→ **Task goal**
Excluding pictures, reproduce word for word the lines from the one containing "Open the hamburger navigation menu" through the end of the material below.

→ **Data extracts**

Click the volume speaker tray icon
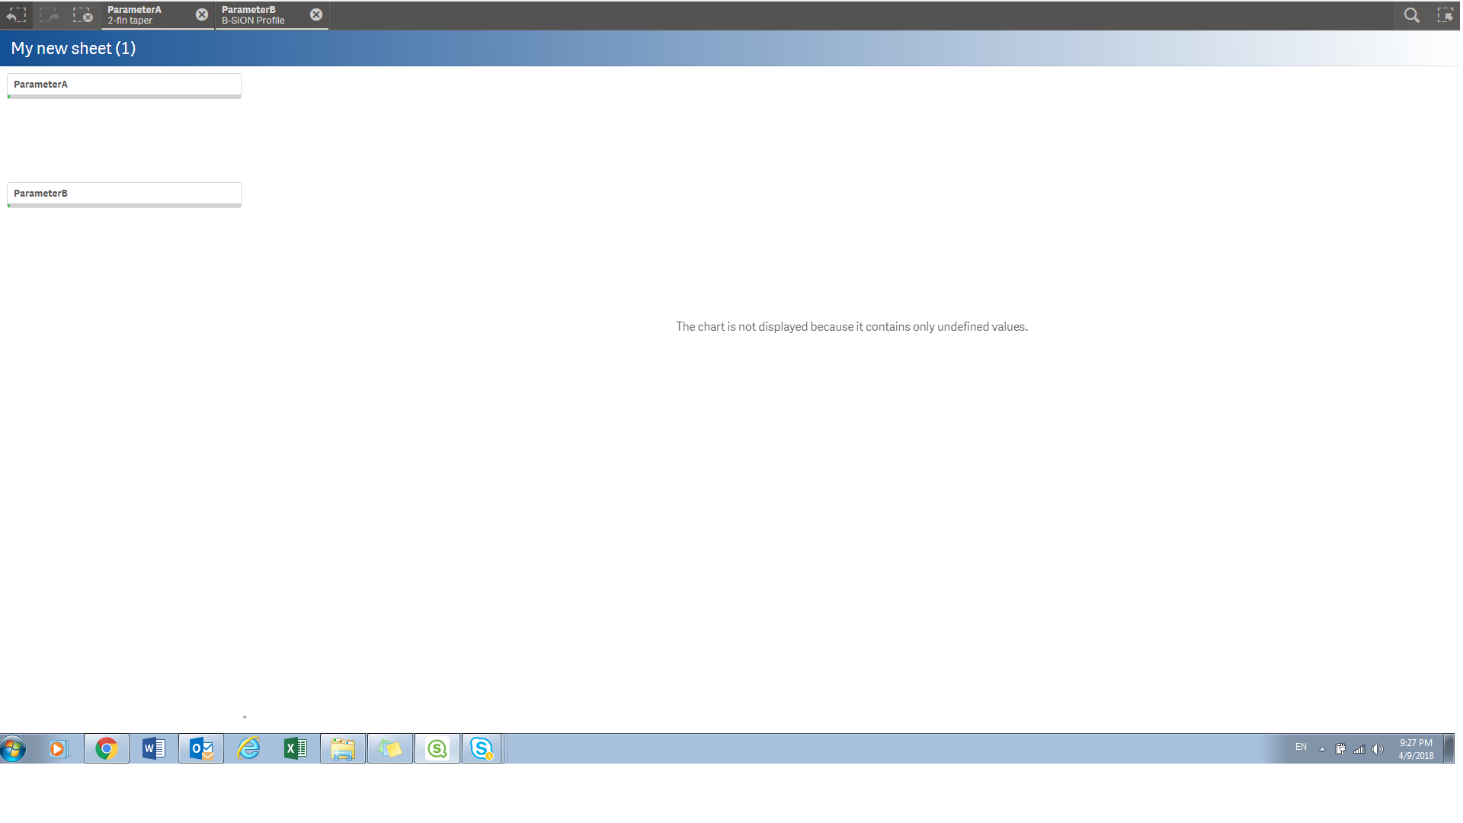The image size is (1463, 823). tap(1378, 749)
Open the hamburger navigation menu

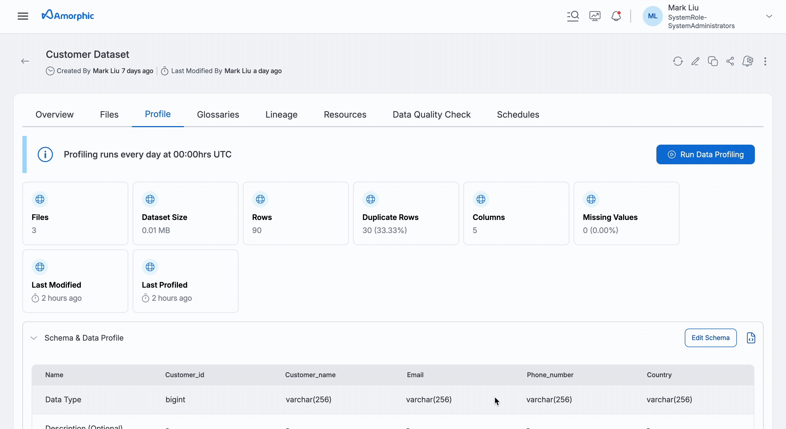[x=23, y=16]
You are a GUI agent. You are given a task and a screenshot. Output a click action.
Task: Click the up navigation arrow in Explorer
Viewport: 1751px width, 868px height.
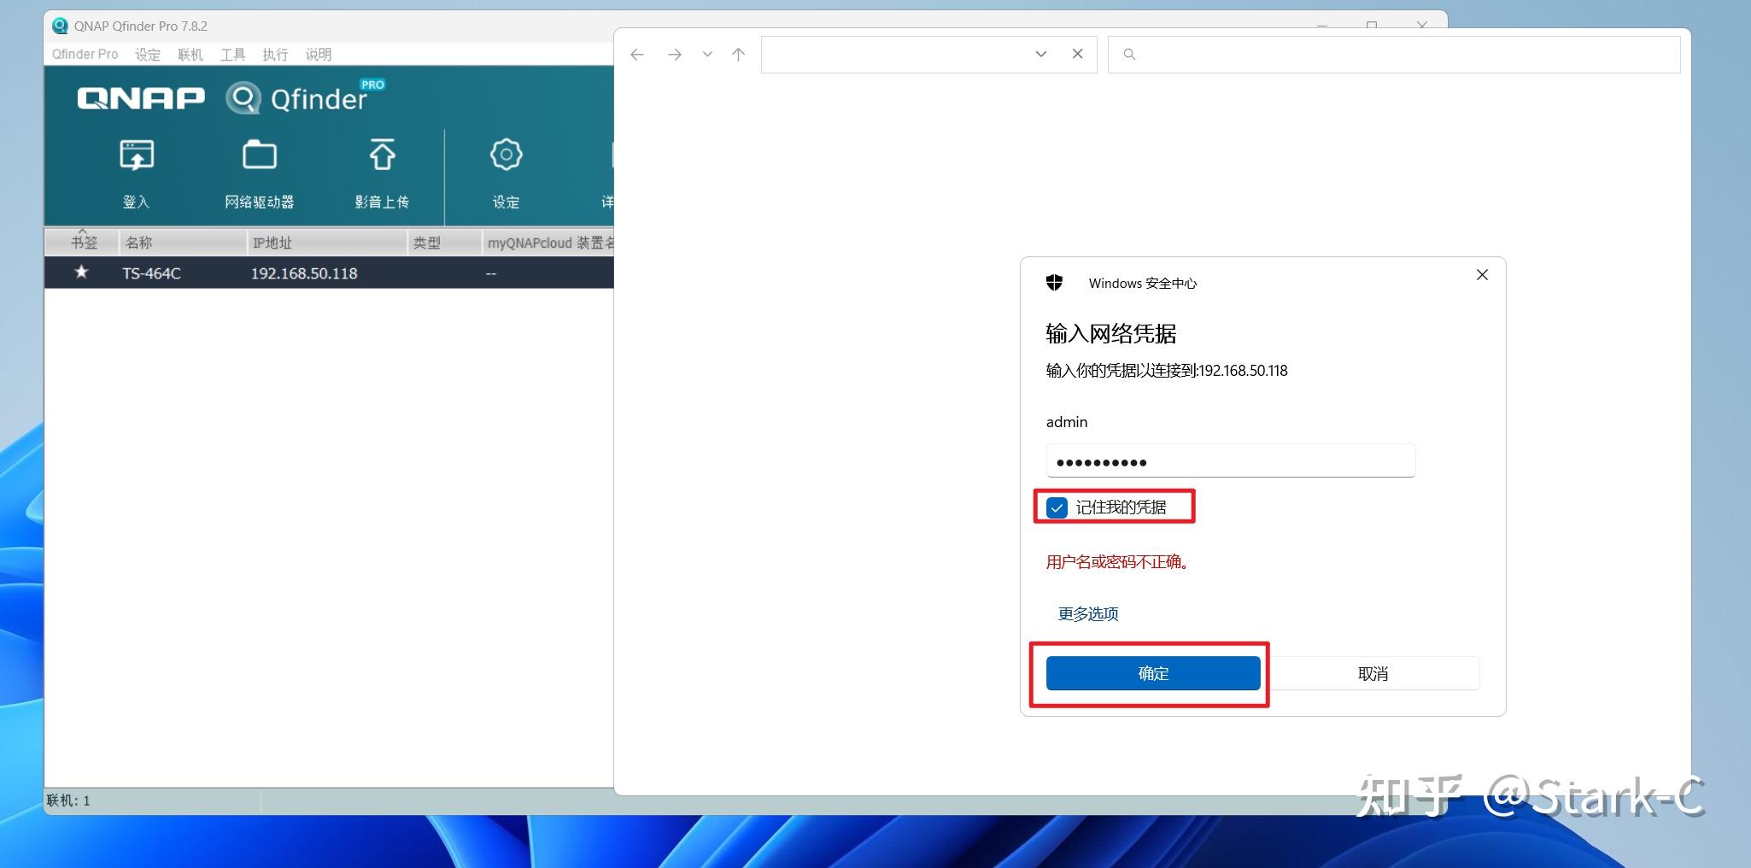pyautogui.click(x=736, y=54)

→ **Result**
Open the hamburger navigation menu

[x=23, y=16]
You are a GUI agent. You are given a task and a screenshot. Output a click action.
Task: Click the up navigation arrow in Explorer
Viewport: 1751px width, 868px height.
pyautogui.click(x=736, y=54)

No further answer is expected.